Back in 2010, the U.S. Congress passed the Healthy, Hunger-Free Kids Act. The Act, championed by Michelle Obama, provided funding for free and reduced price school lunches and breakfasts, introduced a variety of new nutritional guidelines, and provided incentives for schools to offer healthier options.
The law went into effect at the beginning of the 2012-2013 academic year. There was a fair amount of initial push back. A video from these Kansas students protesting the calorie restrictions has been viewed more than a million times, and other students took to social media with photos of the new lunches using the hashtag #ThanksMichelleObama. This CNN article from 2017 provides some background and also reports on the efforts of a large school food service industry association to roll back some of the guidelines.
The new guidelines may well have generated some positive health benefits for students who ate school lunches. But, how have these policies potentially affected participation in the National School Lunch Program (NSLP)? Students are not required to eat the school-provided NSLP lunches. Students can bring food from home, go off campus, or find other substitutes at school.
I downloaded some data from the US Department of Agriculture (USDA), Food and Nutrition Service (FNS). These data show that in 2017, 4.89 billion lunches were served under the NSLP, with 73.6% being free or reduced price and the remaining 26.4% of students paying full price.
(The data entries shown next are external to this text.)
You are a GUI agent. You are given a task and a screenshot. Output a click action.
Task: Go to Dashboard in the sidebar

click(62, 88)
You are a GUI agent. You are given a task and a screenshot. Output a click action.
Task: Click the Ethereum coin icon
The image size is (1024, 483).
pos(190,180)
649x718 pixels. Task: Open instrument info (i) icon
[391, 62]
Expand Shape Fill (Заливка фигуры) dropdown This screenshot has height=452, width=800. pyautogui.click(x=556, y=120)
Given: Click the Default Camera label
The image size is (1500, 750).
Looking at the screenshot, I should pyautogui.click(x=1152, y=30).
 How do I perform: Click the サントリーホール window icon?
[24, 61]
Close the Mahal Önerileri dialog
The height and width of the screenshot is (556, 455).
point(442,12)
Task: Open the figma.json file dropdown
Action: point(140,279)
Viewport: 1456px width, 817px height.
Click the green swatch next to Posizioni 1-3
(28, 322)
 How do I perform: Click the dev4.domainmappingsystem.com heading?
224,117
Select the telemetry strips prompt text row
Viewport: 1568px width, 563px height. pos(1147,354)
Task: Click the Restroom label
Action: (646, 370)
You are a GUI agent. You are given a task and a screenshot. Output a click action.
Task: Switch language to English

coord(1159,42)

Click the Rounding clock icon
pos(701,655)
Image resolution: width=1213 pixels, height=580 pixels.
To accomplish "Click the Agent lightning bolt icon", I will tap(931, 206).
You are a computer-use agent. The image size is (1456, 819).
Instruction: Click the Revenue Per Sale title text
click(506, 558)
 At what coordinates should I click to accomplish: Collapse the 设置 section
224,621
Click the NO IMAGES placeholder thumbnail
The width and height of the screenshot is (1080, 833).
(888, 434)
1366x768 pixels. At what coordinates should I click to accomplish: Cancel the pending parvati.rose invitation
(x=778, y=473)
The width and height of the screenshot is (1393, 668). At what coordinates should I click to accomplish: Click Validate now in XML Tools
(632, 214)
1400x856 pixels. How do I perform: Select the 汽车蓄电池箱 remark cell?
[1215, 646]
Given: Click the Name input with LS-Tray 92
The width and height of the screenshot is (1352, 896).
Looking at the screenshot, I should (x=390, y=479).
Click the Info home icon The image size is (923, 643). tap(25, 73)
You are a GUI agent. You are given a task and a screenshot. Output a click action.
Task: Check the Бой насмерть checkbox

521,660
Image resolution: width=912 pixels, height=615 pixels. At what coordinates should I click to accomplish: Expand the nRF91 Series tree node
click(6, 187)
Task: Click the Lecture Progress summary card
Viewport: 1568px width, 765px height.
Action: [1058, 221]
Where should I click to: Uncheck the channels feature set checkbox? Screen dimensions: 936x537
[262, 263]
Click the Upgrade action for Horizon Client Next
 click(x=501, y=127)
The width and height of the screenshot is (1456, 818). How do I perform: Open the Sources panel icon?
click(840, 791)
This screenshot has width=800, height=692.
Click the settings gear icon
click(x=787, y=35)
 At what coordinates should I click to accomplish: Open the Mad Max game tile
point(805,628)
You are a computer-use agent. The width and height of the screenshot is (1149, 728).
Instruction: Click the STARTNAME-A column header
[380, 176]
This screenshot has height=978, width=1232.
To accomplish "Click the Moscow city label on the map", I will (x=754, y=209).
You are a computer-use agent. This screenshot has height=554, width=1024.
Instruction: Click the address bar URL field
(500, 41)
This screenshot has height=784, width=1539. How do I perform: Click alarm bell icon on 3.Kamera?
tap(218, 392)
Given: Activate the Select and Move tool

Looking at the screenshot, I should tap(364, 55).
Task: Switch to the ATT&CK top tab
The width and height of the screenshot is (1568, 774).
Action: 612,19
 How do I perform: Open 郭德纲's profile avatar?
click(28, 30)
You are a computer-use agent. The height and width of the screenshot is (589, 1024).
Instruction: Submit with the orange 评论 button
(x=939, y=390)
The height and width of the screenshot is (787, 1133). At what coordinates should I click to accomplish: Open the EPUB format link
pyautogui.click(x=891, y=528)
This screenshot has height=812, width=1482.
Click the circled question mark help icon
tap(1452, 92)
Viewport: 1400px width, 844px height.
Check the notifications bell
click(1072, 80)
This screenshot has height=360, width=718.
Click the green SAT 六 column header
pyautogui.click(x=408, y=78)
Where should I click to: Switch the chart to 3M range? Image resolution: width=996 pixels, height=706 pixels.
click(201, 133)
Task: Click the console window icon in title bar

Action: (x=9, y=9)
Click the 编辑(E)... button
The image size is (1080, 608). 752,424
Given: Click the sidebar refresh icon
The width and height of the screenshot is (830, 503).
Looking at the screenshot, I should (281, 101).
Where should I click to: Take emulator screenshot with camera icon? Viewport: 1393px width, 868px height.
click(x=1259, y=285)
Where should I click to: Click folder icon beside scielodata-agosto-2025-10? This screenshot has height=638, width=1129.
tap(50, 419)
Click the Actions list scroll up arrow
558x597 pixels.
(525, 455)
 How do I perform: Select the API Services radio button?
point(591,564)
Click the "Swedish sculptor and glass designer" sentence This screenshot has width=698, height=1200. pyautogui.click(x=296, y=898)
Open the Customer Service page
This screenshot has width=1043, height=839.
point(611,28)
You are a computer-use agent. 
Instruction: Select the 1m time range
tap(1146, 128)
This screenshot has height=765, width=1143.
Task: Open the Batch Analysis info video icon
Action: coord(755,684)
How have these statistics changed over time?
As the figure below shows, there was a nearly linear increase in the number of lunches served each year in the NSLP right up until 2010, after which there was a slowdown and then a slow decline.
The effects can be seen even more dramatically by converting the data in the above figure to annual percentage changes in the number of NSLP meals served. From 1990 to 2008, the school lunch program grew every year. Since 2011, the program has gotten smaller every year except in 2016. In the six years prior to the law’s enactment in 2010, there was an average annual increase of 1.4% in the number of NSLP meals served, but in the six years since the law’s enactment (from 2012 to 2017), there was an annual average decrease of -1.2% in the number of NSLP meals served.
The data also suggest another interesting dynamic at play. Below is the percent of NSLP meals that are free or reduced priced. Throughout most of the 2000’s just under 60% of NSLP meals were free or reduced price. Since then, there has been a fairly steady increase in the share of meals that are subsidized. Given that the increase started prior to the enactment of the 2010 Healthy Hunger-Free Kids Act, it is likely that other factors (such as the Great Recession) were playing a role. However, there has continued to be an increase in the share of NSLP meals that are free or reduced price well after the recession ended.
These data show there are fewer meals being served that fall under the National School Lunch Program umbrella and that students who pay full price have increasingly chose to eat meals not governed by the program.
The figures presented above do not causality prove that the 2010 Healthy, Hungry-Free Kids Act led to the decline in the meals served under the USDA National School Lunch Program, but they are interesting trends about which I was previously unaware.